Congress designed Medicare to protect private prerogatives, and now genuine reform efforts are hamstrung because of it. Bagley appreciates that Congress cannot simply turn CMS into a massive bureaucracy that suddenly micromanages hundreds of thousands of physicians. Nor can Congress simply morph Medicare into the National Health Service without sacrificing Medicare’s political legitimacy.
Bagley’s answer is politically pragmatic and not entirely obvious: leverage private providers even more. Medicare reforms, Bagley argues, should encourage physicians to join integrated delivery systems, which are better positioned than CMS or private contractors to “adjust physician practice patterns” through things like treatment protocols, disease-specific checklists, and bundled payment systems. Bagley mentions the much-hailed integrated delivery systems of Intermountain, Geisinger, and the Mayo Clinic.

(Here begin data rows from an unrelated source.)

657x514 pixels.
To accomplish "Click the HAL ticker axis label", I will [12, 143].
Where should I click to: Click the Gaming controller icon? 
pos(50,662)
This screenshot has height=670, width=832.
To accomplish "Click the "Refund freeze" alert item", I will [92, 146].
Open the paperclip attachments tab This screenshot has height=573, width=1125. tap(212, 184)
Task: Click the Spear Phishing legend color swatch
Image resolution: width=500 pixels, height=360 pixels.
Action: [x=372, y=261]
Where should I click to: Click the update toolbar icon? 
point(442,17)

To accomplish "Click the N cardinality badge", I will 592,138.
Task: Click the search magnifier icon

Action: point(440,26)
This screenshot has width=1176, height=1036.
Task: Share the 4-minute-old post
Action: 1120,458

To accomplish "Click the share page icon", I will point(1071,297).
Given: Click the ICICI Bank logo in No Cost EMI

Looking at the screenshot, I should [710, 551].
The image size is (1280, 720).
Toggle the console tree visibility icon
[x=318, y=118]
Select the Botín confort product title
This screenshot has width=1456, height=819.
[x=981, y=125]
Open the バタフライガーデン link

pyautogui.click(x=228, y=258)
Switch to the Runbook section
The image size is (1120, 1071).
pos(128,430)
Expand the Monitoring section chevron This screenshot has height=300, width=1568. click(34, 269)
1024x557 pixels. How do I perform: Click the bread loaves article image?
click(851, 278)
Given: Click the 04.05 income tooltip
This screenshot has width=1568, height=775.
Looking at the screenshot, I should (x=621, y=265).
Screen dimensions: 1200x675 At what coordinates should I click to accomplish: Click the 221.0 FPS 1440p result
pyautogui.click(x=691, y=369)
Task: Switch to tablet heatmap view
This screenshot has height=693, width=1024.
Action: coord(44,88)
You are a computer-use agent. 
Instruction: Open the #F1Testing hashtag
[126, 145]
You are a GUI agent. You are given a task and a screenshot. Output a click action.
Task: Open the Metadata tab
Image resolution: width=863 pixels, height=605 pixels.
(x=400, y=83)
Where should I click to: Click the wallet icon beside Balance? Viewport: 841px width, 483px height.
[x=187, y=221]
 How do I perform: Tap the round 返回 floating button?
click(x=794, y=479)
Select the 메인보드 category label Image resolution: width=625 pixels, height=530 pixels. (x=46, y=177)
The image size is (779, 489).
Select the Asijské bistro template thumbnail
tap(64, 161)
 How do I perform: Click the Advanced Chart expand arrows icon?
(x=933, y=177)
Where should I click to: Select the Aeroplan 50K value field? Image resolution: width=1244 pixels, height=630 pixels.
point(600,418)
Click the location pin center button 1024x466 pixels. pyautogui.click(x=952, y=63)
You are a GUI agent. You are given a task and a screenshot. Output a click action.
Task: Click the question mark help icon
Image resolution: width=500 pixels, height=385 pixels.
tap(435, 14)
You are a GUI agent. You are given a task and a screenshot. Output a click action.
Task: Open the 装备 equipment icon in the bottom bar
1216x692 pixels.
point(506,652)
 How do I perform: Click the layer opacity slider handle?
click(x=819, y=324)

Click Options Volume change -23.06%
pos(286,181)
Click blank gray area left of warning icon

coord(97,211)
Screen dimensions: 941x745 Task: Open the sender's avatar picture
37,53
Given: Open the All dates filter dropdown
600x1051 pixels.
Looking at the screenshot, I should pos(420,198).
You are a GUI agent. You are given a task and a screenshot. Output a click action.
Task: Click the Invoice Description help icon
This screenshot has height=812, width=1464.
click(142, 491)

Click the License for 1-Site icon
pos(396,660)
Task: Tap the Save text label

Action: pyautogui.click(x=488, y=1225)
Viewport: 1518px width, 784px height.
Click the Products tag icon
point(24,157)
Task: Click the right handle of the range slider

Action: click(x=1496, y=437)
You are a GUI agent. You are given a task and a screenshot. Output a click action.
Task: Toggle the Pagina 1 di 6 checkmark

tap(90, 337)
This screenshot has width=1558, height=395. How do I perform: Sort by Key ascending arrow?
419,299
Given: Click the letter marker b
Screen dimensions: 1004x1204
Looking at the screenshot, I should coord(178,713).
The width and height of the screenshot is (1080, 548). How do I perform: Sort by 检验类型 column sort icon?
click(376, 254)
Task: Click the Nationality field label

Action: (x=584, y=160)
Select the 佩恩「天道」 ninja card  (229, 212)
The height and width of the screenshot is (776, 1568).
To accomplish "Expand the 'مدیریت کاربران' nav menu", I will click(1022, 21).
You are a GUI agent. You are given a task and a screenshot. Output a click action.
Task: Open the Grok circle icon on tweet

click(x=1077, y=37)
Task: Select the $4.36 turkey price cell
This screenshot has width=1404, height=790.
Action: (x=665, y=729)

But didn’t these integrated delivery systems inspire several reforms in the Affordable Care Act? And doesn’t the Act contemplate most of these things? Bagley says these reforms will fall short, again because of Medicare’s core design. For example, the Independent Payment Advisory Board (IPAB) is more likely to prefer temporary, short-term spending cuts rather than structural, longer-term ones. Similarly, the new Center for Medicare and Medicaid Innovation will encourage experiments with new payment and delivery models, but CMS still lacks the resources to scale them up as the ACA envisions. The Patient-Centered Outcomes Research Institute (PCORI) is tasked with comparing the clinical effectiveness of alternative treatments, but its recommendations (“Gee, that new treatment costs a lot and adds zero benefits over existing therapies!”) are non-binding. And “Accountable Care Organizations” (ACOs), designed to generate “shared savings,” are not true bundled payment systems.
Bagley argues that Medicare needs bold change, but even the bold changes contemplated by the ACA probably need even further authorization by Congress. Eventually, we will have to reform Medicare again. And when Congress does, it should consider Medicare’s design flaws.